Journal of Clinical Oncology | 2017
Xuexia Wang; Can-Lan Sun; Lindsey Hageman; Kandice Smith; Purnima Singh; Sunil Desai; Douglas S. Hawkins; Melissa M. Hudson; Leo Mascarenhas; Joseph P. Neglia; Kevin C. Oeffinger; A. Kim Ritchey; Leslie L. Robison; Doojduen Villaluna; Wendy Landier; Smita Bhatia
Purpose Survivors of childhood cancer treated with cranial radiation therapy are at risk for subsequent CNS tumors. However, significant interindividual variability in risk suggests a role for genetic susceptibility and provides an opportunity to identify survivors of childhood cancer at increased risk for these tumors. Methods We curated candidate genetic variants from previously published studies in adult-onset primary CNS tumors and replicated these in survivors of childhood cancer with and without subsequent CNS tumors (82 participants and 228 matched controls). We developed prediction models to identify survivors at high or low risk for subsequent CNS tumors and validated these models in an independent matched case-control sample (25 participants and 54 controls). Results We demonstrated an association between six previously published single nucleotide polymorphisms (rs15869 [ BRCA2], rs1805389 [ LIG4], rs8079544 [ TP53], rs25489 [ XRCC1], rs1673041 [ POLD1], and rs11615 [ ERCC1]) and subsequent CNS tumors in survivors of childhood cancer. Including genetic variants in a Final Model containing age at primary cancer, sex, and cranial radiation therapy dose yielded an area under the curve of 0.81 (95% CI, 0.76 to 0.86), which was superior ( P = .002) to the Clinical Model (area under the curve, 0.73; 95% CI, 0.66 to 0.80). The prediction model was successfully validated.
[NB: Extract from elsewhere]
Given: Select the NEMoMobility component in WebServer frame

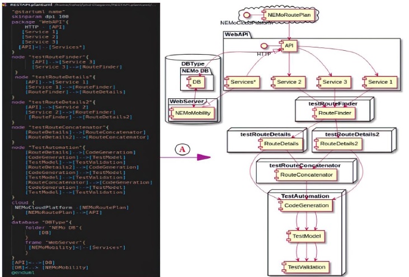Looking at the screenshot, I should [193, 112].
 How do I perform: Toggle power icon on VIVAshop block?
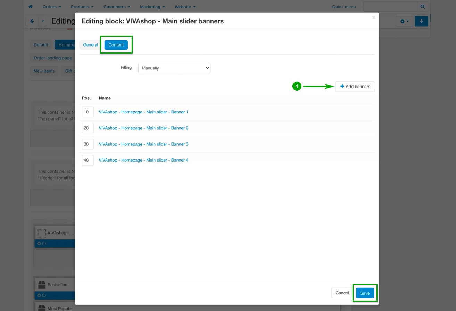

The sensitivity and specificity of predicting survivors of childhood cancer at highest or lowest risk of subsequent CNS tumors was 87.5% and 83.5%, respectively. Conclusion It is possible to identify survivors of childhood cancer at high or low risk for subsequent CNS tumors on the basis of genetic and clinical information. This information can be used to inform surveillance for early detection of subsequent CNS tumors.